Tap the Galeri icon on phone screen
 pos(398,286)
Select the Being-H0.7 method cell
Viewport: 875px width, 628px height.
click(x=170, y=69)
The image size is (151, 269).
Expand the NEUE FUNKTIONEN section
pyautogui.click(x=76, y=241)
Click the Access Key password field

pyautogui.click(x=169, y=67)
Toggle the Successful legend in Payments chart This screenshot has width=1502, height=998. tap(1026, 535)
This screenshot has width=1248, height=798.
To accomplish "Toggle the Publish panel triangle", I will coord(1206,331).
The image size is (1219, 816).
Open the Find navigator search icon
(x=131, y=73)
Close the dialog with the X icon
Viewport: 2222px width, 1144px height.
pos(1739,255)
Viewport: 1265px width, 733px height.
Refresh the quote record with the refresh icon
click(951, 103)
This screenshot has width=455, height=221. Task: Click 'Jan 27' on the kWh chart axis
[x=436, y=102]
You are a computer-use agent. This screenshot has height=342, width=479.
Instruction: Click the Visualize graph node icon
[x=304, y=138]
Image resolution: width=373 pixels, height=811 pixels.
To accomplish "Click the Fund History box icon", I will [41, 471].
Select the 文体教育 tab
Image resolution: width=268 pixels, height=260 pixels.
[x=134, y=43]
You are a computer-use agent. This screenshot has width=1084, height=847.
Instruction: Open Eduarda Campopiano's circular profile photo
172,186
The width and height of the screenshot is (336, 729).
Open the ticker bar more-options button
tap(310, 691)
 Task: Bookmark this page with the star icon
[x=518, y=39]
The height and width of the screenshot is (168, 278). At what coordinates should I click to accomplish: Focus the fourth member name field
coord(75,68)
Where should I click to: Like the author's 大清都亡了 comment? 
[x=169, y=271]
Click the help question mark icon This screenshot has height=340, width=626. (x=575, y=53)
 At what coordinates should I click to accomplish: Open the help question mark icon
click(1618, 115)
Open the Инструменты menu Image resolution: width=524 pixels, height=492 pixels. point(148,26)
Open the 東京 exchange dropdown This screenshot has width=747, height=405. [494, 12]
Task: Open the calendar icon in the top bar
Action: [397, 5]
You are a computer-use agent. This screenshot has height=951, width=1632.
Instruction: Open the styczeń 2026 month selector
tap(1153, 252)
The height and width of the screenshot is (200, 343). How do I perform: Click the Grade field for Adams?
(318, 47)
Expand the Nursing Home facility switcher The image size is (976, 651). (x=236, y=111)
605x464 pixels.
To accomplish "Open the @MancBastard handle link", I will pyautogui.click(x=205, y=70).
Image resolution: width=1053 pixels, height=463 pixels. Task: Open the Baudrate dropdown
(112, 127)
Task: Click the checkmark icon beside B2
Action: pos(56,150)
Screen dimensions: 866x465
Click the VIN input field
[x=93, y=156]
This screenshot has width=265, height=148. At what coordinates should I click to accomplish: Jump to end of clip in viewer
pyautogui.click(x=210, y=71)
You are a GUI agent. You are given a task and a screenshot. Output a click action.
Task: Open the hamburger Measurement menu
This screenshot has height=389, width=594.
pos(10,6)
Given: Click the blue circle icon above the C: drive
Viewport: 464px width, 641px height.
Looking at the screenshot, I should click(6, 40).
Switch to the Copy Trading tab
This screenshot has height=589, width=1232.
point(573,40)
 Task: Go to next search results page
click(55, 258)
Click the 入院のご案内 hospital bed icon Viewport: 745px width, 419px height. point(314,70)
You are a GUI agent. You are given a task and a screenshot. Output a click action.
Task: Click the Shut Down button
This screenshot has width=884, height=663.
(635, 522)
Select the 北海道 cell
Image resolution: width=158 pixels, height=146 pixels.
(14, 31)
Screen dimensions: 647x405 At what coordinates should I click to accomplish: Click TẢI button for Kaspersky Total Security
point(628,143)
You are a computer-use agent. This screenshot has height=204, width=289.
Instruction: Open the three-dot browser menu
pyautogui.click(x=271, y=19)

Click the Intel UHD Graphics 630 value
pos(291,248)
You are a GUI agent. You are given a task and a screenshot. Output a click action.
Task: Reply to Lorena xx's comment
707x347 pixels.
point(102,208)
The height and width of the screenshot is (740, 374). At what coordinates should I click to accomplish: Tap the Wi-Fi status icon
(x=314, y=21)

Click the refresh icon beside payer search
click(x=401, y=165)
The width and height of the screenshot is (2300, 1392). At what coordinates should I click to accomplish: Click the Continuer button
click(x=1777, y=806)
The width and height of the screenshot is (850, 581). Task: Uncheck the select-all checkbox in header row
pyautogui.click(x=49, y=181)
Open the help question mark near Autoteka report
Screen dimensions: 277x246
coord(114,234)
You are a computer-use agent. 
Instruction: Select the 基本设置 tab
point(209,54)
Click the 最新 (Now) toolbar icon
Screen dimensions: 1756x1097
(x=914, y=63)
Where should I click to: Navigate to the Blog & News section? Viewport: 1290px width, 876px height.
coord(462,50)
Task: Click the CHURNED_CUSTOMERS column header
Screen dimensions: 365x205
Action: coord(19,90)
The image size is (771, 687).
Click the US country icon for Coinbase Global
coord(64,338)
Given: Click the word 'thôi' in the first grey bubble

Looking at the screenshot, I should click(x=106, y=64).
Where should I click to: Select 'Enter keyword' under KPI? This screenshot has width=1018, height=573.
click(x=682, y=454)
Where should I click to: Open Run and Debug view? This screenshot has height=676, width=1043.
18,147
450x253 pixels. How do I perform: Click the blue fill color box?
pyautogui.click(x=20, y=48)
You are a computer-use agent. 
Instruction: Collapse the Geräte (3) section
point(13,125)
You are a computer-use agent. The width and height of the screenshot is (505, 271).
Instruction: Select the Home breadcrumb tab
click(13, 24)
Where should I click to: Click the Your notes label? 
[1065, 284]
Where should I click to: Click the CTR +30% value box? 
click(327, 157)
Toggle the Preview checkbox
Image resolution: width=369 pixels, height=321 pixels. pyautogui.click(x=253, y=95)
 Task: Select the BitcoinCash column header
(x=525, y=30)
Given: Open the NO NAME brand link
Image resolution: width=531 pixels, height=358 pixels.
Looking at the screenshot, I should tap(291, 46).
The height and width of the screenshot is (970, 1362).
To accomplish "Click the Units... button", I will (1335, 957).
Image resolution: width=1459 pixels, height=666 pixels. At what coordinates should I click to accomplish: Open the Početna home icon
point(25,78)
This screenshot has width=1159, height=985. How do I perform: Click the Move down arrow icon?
────────────────────────────────────────
Description of the task: Rewrite everything from "Where should I click to: Open" down to "click(327, 157)", changing "computer-use agent" to "screen assistant" and leaving everything else untouched.

Answer to the task:
Where should I click to: Open Run and Debug view? This screenshot has height=676, width=1043.
18,147
450x253 pixels. How do I perform: Click the blue fill color box?
pyautogui.click(x=20, y=48)
You are a screen assistant. 
Instruction: Collapse the Geräte (3) section
point(13,125)
You are a screen assistant. The width and height of the screenshot is (505, 271).
Instruction: Select the Home breadcrumb tab
click(13, 24)
Where should I click to: Click the Your notes label? 
[1065, 284]
Where should I click to: Click the CTR +30% value box? 
click(327, 157)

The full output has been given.